TDSM 4.5
part d: ranking universities
We can rank universities in different department based on the activity of their people in Quora[1].
The steps in crawling the data is as follow:
1. Find topics in different areas of interests.
2. For each topic crawl all the questions in that topics.
3. For each question crawl all the answers in that question.
4. For each answer we can record the information regarding to the responder. The information contains the number of upvotes the answer has achieved, the affiliation of the responder, the number of view that answer received by different people.

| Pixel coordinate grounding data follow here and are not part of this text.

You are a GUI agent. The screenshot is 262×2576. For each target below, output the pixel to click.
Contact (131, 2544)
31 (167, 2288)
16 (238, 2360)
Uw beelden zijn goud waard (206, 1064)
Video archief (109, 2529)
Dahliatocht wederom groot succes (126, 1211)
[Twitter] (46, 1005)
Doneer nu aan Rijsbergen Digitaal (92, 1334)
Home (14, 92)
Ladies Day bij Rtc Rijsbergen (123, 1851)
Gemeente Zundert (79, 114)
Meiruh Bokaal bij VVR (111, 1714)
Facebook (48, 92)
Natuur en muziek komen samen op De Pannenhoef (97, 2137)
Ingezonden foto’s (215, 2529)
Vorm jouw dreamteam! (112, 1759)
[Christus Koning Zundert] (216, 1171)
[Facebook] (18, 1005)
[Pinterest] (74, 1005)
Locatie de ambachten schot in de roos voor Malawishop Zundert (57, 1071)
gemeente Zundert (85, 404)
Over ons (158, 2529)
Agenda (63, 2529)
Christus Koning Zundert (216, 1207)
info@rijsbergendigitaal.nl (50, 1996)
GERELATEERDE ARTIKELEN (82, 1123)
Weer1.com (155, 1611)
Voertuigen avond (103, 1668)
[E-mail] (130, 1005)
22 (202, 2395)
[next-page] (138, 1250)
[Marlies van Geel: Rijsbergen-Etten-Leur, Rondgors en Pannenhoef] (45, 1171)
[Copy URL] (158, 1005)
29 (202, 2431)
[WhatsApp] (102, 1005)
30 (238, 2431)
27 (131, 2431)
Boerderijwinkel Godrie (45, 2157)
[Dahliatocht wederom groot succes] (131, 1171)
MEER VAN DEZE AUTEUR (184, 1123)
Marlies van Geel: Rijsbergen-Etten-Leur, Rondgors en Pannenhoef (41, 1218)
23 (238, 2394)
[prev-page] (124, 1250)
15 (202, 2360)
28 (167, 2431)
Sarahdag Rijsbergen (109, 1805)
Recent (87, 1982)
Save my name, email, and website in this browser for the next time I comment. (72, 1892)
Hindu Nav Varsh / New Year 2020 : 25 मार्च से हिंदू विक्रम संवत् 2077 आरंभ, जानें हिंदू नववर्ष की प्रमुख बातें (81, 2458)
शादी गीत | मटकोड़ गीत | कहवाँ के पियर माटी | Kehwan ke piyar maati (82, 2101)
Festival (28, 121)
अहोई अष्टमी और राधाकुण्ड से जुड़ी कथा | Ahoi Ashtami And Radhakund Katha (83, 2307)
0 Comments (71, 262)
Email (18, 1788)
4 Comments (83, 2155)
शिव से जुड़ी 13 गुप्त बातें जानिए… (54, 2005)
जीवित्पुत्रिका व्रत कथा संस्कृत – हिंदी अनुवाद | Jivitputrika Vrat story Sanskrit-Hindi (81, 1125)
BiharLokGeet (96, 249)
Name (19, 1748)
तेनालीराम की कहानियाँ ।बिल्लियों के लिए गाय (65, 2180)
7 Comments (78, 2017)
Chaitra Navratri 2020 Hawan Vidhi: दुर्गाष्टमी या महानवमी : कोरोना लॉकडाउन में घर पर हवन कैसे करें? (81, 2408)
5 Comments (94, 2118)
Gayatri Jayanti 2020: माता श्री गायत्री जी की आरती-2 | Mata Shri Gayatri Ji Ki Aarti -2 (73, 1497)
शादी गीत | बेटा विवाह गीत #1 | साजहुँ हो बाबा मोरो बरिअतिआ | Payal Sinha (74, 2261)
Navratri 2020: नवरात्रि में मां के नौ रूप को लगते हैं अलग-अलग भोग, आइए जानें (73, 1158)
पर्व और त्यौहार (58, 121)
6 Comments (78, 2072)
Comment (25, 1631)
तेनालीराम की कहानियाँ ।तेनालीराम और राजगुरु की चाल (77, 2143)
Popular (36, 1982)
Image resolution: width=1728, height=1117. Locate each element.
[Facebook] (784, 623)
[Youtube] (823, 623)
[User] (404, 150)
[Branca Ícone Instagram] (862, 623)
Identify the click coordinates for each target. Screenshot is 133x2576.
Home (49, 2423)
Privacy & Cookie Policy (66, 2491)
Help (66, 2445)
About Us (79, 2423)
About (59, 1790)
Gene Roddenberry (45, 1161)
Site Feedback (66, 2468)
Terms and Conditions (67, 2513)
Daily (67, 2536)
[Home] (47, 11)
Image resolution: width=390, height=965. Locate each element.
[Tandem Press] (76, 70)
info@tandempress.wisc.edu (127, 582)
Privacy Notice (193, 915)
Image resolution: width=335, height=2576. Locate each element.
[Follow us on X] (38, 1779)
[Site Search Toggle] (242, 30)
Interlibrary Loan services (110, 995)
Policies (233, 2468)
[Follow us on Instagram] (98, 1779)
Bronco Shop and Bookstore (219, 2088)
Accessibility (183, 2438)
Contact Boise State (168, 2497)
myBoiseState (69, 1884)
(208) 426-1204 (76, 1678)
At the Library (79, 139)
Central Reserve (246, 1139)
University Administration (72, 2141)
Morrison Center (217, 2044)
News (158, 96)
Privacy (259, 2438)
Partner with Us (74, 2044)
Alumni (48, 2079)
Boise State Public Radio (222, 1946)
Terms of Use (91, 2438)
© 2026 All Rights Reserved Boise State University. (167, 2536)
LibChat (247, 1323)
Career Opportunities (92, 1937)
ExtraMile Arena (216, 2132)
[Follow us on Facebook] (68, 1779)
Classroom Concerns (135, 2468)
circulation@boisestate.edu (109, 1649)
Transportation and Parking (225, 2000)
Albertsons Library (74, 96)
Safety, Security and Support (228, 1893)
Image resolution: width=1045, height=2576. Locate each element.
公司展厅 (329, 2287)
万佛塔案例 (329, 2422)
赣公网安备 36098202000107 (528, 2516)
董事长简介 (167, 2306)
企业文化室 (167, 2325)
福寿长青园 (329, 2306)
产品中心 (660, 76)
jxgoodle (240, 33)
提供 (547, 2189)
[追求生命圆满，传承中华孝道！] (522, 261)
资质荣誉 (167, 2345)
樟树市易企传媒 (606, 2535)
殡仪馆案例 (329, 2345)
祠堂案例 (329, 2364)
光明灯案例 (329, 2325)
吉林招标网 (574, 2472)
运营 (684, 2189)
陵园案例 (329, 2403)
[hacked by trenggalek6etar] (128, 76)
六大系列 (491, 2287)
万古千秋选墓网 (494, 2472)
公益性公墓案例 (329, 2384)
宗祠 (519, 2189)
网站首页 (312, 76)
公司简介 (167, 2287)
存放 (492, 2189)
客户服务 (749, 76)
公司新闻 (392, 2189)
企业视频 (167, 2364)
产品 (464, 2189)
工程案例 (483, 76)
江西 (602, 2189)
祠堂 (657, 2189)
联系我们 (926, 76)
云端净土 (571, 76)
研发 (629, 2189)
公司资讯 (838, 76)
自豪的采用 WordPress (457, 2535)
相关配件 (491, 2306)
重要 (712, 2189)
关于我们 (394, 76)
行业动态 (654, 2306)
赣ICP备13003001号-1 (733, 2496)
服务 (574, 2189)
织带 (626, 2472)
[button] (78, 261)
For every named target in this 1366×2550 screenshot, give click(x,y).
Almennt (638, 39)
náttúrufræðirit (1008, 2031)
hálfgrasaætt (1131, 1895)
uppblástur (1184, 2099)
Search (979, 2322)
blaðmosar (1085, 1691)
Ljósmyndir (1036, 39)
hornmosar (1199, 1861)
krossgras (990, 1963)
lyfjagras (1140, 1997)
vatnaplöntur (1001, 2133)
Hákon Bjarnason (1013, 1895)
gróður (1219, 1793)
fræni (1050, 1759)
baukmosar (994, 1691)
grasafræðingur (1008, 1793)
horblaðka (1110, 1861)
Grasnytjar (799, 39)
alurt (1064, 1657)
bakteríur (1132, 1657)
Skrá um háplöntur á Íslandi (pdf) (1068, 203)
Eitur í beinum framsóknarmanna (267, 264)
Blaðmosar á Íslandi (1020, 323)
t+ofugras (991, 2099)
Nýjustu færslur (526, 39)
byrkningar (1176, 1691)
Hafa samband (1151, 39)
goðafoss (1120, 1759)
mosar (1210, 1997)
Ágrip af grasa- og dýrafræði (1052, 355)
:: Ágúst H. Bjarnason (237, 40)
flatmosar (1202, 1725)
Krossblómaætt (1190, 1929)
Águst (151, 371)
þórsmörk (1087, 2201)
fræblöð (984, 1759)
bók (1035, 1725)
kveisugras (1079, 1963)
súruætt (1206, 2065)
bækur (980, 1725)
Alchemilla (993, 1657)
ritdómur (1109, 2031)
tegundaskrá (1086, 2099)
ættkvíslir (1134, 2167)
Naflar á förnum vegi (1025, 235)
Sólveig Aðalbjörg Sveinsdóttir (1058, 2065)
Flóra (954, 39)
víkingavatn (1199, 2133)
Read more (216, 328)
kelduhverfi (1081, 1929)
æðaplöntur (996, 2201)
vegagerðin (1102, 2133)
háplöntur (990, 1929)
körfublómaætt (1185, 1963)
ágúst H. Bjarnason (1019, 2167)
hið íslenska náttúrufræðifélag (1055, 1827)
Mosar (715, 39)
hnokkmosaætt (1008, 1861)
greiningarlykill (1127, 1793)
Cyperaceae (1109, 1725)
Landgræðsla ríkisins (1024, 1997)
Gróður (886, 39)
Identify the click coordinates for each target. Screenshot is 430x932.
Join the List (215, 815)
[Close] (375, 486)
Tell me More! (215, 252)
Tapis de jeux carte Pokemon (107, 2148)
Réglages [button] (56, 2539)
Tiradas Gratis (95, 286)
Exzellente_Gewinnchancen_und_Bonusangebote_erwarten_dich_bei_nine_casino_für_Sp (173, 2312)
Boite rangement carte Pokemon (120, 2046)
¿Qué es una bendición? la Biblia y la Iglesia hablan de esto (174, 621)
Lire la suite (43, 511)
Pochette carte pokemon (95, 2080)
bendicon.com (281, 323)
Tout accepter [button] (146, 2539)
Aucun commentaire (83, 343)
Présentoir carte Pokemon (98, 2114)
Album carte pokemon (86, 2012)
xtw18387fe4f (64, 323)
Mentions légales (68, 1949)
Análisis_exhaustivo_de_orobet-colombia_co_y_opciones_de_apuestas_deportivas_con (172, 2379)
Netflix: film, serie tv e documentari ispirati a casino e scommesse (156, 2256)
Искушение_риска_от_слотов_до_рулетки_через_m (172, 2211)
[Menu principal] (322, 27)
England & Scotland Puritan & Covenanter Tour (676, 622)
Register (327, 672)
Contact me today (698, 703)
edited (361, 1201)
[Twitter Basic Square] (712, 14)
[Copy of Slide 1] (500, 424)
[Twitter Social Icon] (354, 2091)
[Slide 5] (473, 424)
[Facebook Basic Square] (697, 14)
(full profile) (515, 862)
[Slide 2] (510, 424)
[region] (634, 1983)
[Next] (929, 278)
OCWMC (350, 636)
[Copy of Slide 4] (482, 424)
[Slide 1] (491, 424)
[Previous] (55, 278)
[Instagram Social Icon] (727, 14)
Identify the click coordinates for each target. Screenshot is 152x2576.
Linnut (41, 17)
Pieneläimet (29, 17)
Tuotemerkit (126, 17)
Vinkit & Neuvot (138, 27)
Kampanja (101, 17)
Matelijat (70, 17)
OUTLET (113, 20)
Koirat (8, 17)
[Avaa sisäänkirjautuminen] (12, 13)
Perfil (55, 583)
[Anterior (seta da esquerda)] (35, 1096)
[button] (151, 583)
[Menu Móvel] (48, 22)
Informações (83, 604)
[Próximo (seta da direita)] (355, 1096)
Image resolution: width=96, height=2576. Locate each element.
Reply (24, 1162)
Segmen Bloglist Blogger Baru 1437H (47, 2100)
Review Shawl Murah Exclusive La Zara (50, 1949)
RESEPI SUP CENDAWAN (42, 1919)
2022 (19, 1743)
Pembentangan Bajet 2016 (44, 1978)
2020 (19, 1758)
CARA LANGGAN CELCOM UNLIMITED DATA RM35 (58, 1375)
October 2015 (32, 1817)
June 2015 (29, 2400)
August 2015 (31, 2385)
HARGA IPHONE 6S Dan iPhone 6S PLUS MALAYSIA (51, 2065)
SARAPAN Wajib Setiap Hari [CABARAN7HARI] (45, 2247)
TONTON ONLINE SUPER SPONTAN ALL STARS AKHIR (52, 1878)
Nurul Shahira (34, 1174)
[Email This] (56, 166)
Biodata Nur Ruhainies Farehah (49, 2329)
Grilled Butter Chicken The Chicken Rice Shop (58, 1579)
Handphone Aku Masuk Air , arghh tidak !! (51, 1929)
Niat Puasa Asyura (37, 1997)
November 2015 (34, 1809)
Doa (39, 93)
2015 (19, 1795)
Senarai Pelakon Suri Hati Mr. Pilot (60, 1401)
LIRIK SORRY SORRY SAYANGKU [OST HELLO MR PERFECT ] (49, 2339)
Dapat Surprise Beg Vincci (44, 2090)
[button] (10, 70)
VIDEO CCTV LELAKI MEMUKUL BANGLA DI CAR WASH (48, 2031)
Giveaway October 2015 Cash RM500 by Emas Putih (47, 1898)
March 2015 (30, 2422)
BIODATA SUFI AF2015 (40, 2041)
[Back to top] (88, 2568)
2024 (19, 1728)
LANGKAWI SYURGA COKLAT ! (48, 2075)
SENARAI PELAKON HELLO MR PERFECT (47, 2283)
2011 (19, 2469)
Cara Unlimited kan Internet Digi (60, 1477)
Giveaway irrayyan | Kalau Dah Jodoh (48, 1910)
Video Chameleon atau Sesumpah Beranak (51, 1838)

5. Data will need to be cleaned. People may have written their university name in different ways or they may have used abbreviation. The all should be integrated and normalized to avoid duplication.
6. By aggregating the records based on the university and topics, we can collect a rich data set containing more than 2500 universities and different scores for each topics and each university. For each pair (university,field) we have total number of views and upvotes. We can define a function based on number of views, number of upvotes and the number of active people in Quora for each university and then rank universities in each filed.
7. The ranking can be compared with different rankings such as QS ranking[2] for each field or [Google Scholar][3] ranking.
8. We crawled the information from google scholar and ranked the universities based on the citation they have in each filed.
9. These rankings can be compared. We found that in some filed like Electrical Engineering and Computer Science the rankings in google scholar and quora are correlated but for some filed like biology and physics they are not correlated.